_EXCERPTED DATA_
************

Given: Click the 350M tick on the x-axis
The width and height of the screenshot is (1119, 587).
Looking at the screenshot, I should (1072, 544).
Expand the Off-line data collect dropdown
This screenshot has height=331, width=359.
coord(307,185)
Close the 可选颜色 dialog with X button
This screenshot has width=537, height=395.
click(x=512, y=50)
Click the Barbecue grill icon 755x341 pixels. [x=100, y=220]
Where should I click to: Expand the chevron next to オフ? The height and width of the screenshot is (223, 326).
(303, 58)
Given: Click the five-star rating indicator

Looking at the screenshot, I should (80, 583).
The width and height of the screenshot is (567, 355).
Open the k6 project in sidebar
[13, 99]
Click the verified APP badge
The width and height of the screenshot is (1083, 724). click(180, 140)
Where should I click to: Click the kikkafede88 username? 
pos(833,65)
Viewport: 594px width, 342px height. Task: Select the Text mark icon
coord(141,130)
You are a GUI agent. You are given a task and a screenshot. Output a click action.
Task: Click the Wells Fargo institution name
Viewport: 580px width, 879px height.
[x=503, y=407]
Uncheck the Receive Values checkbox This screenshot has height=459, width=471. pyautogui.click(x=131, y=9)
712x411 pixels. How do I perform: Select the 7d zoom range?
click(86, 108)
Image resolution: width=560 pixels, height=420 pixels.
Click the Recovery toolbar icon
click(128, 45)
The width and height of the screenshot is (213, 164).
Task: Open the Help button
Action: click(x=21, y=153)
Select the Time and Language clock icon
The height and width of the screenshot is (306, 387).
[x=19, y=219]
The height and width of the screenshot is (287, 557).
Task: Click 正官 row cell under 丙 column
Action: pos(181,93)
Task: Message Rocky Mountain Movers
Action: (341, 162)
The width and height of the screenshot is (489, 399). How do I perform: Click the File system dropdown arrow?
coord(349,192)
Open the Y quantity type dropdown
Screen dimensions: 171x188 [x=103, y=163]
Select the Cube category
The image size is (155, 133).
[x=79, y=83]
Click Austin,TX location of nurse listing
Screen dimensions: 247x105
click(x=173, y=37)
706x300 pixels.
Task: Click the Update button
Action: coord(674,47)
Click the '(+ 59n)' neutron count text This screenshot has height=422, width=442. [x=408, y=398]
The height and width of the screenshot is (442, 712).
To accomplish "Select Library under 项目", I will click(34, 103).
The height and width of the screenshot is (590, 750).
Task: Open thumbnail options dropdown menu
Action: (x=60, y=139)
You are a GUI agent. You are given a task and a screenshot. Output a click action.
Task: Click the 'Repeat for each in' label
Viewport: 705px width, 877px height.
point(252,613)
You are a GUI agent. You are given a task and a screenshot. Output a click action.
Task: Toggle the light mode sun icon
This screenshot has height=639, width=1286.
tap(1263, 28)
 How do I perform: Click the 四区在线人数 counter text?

************

_TASK DIRECTIONS_
Each line of the records above must be copied exactly.

_EXERCISE SOLUTION_
Given: Click the 350M tick on the x-axis
The width and height of the screenshot is (1119, 587).
Looking at the screenshot, I should (1072, 544).
Expand the Off-line data collect dropdown
This screenshot has height=331, width=359.
coord(307,185)
Close the 可选颜色 dialog with X button
This screenshot has width=537, height=395.
click(x=512, y=50)
Click the Barbecue grill icon 755x341 pixels. [x=100, y=220]
Where should I click to: Expand the chevron next to オフ? The height and width of the screenshot is (223, 326).
(303, 58)
Given: Click the five-star rating indicator

Looking at the screenshot, I should (80, 583).
The width and height of the screenshot is (567, 355).
Open the k6 project in sidebar
[13, 99]
Click the verified APP badge
The width and height of the screenshot is (1083, 724). click(180, 140)
Where should I click to: Click the kikkafede88 username? 
pos(833,65)
Viewport: 594px width, 342px height. Task: Select the Text mark icon
coord(141,130)
You are a GUI agent. You are given a task and a screenshot. Output a click action.
Task: Click the Wells Fargo institution name
Viewport: 580px width, 879px height.
[x=503, y=407]
Uncheck the Receive Values checkbox This screenshot has height=459, width=471. pyautogui.click(x=131, y=9)
712x411 pixels. How do I perform: Select the 7d zoom range?
click(86, 108)
Image resolution: width=560 pixels, height=420 pixels.
Click the Recovery toolbar icon
click(128, 45)
The width and height of the screenshot is (213, 164).
Task: Open the Help button
Action: click(x=21, y=153)
Select the Time and Language clock icon
The height and width of the screenshot is (306, 387).
[x=19, y=219]
The height and width of the screenshot is (287, 557).
Task: Click 正官 row cell under 丙 column
Action: pos(181,93)
Task: Message Rocky Mountain Movers
Action: (341, 162)
The width and height of the screenshot is (489, 399). How do I perform: Click the File system dropdown arrow?
coord(349,192)
Open the Y quantity type dropdown
Screen dimensions: 171x188 [x=103, y=163]
Select the Cube category
The image size is (155, 133).
[x=79, y=83]
Click Austin,TX location of nurse listing
Screen dimensions: 247x105
click(x=173, y=37)
706x300 pixels.
Task: Click the Update button
Action: coord(674,47)
Click the '(+ 59n)' neutron count text This screenshot has height=422, width=442. [x=408, y=398]
The height and width of the screenshot is (442, 712).
To accomplish "Select Library under 项目", I will click(34, 103).
The height and width of the screenshot is (590, 750).
Task: Open thumbnail options dropdown menu
Action: (x=60, y=139)
You are a GUI agent. You are given a task and a screenshot. Output a click action.
Task: Click the 'Repeat for each in' label
Viewport: 705px width, 877px height.
point(252,613)
You are a GUI agent. You are given a task and a screenshot. Output a click action.
Task: Toggle the light mode sun icon
This screenshot has height=639, width=1286.
tap(1263, 28)
 How do I perform: Click the 四区在线人数 counter text?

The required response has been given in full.